Carolina Wrens (7x10 in Transparent Watercolor on Arches 140lb HP Paper)
Carolina Wrens (7×10-inch Transparent Watercolor on Arches 140lb HP Paper)
Carolina Wrens (3.5 x5 inch detail from 7x10 in Transparent Watercolor original)
Carolina Wrens (3.5 x5-inch detail from 7×10-inch Transparent Watercolor original)

Carolina Wrens are fun little birds. They seem to be clever. My office and studio are in the basement of our house. It’s a nice space with one drawback: I have a only a small window well for natural light. I suppose the benefit is that I’m not staring out the window all day instead of working. I can easily lose an hour looking through a window. Well, the Carolina Wrens occasionally pop into the window well to hunt for insects and spiders. Their visits increase dramatically in the winter, when food is scarce and they get the added benefit of some heat from the house and shelter from the wind. As a matter of fact, one just appeared while I was writing this. At only 7° F, today is a cold one. If I put a suet cake in the window well, they’d probably never leave! In the past I’ve been tempted to put some freeze-dried mealworms out there to keep them going on the coldest winter days. Carolina Wrens are especially hard hit when temperatures drop.

I got the reference photos for this painting using a 400mm lens from the kitchen window. The wrens stop in to visit the suet feeders and for occasional forays to the seed feeders. They investigate everything.

My photos had plain blurry green backgrounds. While pretty for a photo, this can result in a “Bird-on-a-Stick” painting that can be dull. I wanted to paint a pair of wrens, but compositionally, items are best painted in odd numbers. Bird duos occur naturally in nature but make for a design no-no. Their pairing in a painting can lead to the dreaded “dumbbell” composition, which keeps your eyes ping-ponging between two items. To counter this I usually try to bring in other elements that will help move a viewer’s eye around the page. In this case that meant imagining an entirely new background and setting for the wrens.

I tried to arrange branches with lots of diagonals running parallel to the birds’ poses. In theory this adds more movement and energy to the painting. I also wanted to strictly control what the background was doing relative to the birds and branches. This meant having the background decrease in contrast and detail with distance. At the same time my hope was to have the warm brown tones of the birds against cooler colors so they’d really pop off the page. It’s challenging to strike the right balance between getting a good clear image while still having the bird work well in its natural environment.

Struggling with this painting’s composition got me thinking. When I was in art school various popular artists were routinely trashed by students and teachers alike. It was a little too early for Tomas Kinkaid to (deservedly) receive the full wrath of the art school glitterati, so Normal Rockwell was raked over the coals regularly. Although I can’t think of anything positive to say about Kincaid, I was familiar with some of Rockwell’s work and never understood the rage it engendered. Years later I got a few books out of the library on Rockwell to see if the vicious remarks were deserved. While some of his compositions were much more complex than others, the art was always well rendered. I suppose the first strike against Rockwell in the art school setting was that he was an excellent draftsman and was realistic. “Back in my day” art schools seemed to focus on abstract expressionism. Any applied and representation art was considered lowly, unimaginative and derivative. There are a lot of illustrators who get thrown under the bus because of this.

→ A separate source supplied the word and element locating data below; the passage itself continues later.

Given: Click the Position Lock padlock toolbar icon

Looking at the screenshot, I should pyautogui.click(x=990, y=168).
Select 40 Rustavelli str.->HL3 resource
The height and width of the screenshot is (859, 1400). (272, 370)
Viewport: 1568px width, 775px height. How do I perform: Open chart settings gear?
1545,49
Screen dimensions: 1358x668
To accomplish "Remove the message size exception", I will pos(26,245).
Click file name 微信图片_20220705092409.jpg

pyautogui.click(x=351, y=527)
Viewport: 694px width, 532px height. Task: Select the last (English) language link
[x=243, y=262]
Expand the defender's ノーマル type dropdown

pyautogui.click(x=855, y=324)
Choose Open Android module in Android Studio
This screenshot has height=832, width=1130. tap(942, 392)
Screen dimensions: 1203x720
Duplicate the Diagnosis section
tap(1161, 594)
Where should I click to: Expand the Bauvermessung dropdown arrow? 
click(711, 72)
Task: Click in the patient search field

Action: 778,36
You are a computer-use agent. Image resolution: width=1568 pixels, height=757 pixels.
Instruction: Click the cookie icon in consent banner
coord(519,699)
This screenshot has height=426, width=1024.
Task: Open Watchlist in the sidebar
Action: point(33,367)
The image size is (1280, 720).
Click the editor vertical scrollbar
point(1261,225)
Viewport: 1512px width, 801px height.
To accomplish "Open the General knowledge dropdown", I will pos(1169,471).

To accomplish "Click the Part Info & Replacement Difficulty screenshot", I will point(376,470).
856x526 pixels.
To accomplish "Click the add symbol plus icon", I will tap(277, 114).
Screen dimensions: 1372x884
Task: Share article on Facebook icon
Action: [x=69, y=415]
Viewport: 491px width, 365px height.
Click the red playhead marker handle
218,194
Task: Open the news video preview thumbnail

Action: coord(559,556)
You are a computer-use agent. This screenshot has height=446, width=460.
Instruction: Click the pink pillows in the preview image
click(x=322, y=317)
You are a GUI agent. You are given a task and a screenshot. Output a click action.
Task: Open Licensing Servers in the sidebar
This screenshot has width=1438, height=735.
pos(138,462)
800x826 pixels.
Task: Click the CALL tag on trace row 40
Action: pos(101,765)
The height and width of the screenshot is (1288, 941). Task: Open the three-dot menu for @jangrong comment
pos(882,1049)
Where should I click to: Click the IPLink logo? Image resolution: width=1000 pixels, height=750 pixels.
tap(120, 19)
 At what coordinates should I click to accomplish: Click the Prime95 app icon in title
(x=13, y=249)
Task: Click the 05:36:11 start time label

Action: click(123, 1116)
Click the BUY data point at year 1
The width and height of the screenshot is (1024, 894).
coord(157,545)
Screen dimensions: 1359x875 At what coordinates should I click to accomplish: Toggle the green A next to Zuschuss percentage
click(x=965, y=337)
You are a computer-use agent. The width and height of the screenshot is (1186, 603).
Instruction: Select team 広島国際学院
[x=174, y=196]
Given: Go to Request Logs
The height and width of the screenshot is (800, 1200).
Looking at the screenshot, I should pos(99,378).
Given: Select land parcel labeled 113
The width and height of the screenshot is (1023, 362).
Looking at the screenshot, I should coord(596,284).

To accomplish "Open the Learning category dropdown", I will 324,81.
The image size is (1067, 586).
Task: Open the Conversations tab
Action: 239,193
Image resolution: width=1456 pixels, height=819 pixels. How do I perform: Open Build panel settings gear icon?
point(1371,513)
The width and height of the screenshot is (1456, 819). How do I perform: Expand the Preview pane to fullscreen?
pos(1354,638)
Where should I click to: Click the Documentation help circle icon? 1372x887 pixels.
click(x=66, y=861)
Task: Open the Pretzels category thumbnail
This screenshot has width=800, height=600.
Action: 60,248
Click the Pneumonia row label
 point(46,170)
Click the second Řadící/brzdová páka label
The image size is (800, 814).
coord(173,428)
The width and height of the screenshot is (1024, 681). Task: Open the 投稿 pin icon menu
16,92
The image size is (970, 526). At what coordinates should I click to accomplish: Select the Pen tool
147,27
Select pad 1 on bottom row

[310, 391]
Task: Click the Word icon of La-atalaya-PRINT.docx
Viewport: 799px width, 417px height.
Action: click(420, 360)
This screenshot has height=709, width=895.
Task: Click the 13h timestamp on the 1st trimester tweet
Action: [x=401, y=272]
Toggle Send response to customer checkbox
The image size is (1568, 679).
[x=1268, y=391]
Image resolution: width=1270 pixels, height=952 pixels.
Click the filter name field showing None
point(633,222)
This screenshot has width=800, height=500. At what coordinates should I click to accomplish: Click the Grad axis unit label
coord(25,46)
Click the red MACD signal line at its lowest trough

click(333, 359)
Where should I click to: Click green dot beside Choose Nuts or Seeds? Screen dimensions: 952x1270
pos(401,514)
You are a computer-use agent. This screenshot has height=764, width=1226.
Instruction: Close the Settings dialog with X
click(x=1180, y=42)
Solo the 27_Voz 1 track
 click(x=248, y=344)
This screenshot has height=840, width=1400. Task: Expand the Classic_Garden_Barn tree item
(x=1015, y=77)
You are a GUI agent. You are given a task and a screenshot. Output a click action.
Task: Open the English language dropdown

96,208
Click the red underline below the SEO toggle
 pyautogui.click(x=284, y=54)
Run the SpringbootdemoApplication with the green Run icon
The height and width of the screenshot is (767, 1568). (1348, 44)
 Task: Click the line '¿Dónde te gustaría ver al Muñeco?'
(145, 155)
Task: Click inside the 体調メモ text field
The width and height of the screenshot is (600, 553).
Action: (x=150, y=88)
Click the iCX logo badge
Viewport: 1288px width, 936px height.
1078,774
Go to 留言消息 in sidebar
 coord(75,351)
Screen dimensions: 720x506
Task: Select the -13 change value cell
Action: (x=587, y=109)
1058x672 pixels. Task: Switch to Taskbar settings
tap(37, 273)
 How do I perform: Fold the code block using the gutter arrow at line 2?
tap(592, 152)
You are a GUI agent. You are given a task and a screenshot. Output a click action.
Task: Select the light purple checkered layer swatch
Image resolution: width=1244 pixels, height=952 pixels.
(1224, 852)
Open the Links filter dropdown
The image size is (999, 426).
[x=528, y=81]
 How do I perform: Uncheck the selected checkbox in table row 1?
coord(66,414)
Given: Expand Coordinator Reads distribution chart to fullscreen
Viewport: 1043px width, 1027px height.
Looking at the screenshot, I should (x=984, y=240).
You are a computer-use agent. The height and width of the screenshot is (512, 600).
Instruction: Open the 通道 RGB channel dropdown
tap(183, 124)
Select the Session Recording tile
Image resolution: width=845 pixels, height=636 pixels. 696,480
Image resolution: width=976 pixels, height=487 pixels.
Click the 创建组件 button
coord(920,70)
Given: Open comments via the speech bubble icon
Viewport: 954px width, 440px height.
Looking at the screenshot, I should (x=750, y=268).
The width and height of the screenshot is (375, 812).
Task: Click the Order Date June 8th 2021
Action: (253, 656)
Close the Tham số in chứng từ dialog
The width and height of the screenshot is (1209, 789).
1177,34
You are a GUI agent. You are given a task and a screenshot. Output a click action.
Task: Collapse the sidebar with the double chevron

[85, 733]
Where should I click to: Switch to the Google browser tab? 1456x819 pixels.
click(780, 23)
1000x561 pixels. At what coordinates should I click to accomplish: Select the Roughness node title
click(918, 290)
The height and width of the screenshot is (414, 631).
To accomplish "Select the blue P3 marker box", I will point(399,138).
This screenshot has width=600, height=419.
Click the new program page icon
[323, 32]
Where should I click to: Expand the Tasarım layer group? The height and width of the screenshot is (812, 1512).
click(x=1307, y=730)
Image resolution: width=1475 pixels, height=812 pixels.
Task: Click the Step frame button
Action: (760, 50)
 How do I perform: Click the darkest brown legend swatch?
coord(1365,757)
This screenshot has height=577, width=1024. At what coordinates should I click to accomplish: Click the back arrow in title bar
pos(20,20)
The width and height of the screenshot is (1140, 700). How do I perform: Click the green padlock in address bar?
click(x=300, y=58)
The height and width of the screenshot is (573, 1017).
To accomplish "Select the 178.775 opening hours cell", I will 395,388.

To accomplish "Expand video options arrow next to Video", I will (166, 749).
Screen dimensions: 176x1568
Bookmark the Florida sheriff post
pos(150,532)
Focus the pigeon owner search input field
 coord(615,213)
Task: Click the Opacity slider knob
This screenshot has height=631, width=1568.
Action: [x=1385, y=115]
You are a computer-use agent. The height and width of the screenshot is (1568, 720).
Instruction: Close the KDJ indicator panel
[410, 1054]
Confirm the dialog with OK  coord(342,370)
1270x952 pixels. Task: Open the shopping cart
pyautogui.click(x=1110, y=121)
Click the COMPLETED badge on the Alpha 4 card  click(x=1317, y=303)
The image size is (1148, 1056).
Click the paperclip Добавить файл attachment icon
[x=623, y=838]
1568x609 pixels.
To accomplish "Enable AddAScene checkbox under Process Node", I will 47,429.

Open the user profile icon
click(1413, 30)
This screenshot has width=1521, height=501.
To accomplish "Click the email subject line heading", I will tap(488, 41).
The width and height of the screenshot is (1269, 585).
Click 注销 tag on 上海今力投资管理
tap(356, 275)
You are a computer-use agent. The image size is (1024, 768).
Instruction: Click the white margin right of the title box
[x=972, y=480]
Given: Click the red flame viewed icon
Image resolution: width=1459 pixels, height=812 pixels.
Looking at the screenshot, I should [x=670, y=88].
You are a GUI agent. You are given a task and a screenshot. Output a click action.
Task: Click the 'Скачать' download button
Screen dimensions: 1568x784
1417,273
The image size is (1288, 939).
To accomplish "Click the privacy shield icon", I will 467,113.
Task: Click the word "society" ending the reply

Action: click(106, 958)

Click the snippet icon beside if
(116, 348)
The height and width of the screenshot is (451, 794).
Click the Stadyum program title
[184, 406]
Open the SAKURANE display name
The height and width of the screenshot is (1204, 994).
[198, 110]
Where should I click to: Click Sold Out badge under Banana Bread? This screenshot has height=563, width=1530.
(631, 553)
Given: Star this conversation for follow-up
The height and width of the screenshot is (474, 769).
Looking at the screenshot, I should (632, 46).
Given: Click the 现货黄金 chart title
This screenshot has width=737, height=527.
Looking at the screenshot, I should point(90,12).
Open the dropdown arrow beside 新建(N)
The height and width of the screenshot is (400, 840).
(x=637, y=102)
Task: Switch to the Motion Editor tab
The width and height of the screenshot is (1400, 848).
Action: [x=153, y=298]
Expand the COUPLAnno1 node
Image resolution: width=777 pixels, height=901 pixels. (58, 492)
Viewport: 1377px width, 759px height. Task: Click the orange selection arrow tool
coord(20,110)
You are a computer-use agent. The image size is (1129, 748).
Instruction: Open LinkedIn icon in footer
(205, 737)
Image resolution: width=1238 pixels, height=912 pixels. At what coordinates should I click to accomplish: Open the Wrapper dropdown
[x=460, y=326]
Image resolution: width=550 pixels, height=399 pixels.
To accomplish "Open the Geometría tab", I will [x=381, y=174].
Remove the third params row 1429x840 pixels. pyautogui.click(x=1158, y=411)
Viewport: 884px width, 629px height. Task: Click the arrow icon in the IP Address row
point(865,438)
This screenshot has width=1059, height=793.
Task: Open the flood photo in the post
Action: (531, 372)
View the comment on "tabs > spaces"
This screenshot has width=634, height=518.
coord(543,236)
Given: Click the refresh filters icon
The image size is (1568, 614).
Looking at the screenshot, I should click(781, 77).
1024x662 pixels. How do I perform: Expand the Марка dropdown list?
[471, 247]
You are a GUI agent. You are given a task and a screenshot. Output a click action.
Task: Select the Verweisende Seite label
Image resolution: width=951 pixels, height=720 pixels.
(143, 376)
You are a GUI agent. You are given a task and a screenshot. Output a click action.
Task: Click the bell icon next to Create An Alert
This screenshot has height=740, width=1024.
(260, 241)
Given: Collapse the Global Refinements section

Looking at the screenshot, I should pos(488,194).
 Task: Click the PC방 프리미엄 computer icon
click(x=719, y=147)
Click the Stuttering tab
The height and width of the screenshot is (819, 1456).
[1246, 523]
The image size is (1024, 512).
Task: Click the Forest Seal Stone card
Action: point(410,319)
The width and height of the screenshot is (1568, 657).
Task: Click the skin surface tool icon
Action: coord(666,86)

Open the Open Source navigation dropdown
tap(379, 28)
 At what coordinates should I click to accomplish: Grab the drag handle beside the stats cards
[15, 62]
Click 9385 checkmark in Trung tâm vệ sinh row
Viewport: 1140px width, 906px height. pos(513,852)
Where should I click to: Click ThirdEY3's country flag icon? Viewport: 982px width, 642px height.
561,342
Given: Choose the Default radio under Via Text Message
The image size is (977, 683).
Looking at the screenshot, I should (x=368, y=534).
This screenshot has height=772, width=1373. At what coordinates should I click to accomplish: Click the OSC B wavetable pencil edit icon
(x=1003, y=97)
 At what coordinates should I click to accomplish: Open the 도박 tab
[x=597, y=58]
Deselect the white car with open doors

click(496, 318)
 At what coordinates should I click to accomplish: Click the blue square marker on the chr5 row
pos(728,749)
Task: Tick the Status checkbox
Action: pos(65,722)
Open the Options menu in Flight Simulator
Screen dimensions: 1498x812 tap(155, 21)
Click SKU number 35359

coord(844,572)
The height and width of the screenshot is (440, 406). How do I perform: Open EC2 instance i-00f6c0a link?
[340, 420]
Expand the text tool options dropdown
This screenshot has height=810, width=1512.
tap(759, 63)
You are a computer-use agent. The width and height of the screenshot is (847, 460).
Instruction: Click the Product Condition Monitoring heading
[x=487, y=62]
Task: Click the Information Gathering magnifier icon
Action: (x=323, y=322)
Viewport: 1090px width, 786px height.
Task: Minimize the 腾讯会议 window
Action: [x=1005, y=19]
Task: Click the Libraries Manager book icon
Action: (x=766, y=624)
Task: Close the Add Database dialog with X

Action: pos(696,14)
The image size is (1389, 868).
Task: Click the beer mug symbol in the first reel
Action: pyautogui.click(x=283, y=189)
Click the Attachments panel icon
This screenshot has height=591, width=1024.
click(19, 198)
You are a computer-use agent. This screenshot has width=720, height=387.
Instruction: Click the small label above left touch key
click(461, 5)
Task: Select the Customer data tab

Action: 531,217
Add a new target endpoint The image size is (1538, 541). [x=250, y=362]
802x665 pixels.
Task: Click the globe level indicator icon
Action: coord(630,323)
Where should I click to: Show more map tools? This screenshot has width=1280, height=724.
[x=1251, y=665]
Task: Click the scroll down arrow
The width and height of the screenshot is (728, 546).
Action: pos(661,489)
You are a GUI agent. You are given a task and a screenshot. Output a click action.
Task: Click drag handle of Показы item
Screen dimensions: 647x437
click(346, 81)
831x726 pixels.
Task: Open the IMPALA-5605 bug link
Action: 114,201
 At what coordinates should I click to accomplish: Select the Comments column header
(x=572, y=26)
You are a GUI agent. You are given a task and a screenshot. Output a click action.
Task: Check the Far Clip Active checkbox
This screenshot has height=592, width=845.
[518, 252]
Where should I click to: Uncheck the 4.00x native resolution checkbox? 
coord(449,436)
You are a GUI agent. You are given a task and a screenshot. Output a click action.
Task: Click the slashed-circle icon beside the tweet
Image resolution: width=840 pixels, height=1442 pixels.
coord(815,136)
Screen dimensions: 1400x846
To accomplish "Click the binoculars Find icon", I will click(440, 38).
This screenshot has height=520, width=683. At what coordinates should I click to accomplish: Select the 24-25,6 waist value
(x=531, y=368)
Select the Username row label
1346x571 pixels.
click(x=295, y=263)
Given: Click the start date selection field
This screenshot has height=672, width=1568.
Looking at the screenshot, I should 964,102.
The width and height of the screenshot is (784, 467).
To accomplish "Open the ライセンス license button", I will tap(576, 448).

The art school folks dismissed Rockwell’s work, complaining that he painted many popular scenes of average life. So what? Plenty of great artists like Bruegel the Elder, Hopper, Vermeer and others have been genre painters but were celebrated for it rather than being condemned. Rockwell used photos for reference, but so did Vermeer… essentially. Critics also complained that his work evoked the emotional response of the viewer. There is some hypocrisy there, since so many of the avant-garde like Serrano seem to want to have us have a visceral response to their work. Perhaps Rockwell was too patriotic and optimistic for them? I can’t claim to know what they are thinking.

The thing that totally won me over for Rockwell was how well he composed, prompting your eye to move around the page in many of his paintings. Everything in the images works together to this end. That doesn’t happen by accident. It takes a lot of skill, effort and experimentation. In my option many of his works were fantastically designed. If his work is bad… then I hope mine is as bad as his someday!